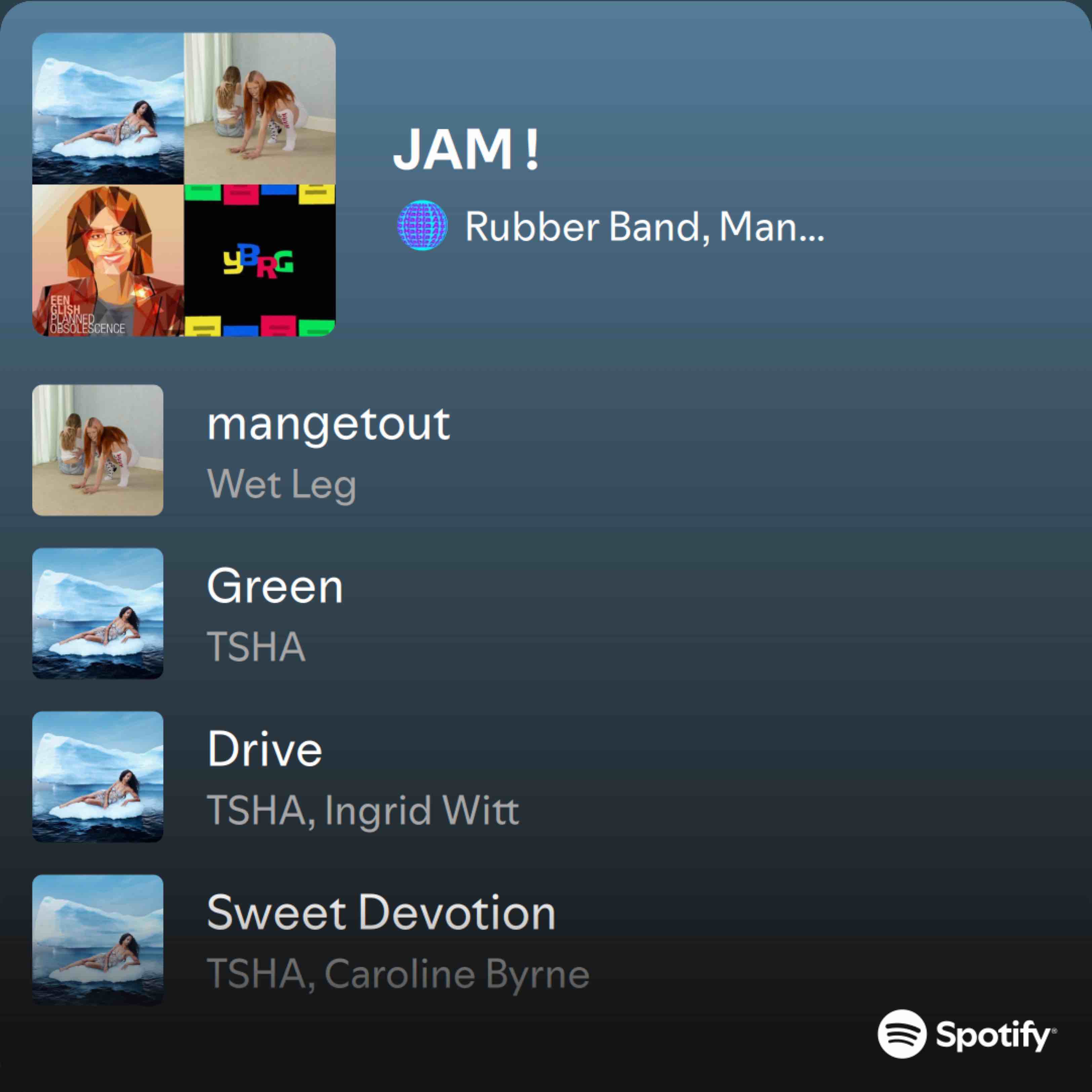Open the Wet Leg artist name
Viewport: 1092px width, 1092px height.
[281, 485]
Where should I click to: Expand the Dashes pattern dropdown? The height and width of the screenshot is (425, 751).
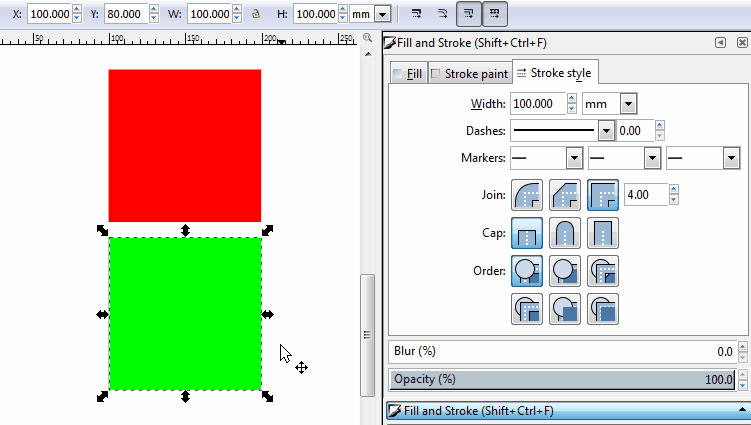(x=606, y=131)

- _Work to complete_: Leave out every picture, and write out exactly the lines from the one with "Where should I" through the end of the records above, both ends included.

- _Result_:
Where should I click to: Expand the Dashes pattern dropdown? The height and width of the screenshot is (425, 751).
(x=606, y=131)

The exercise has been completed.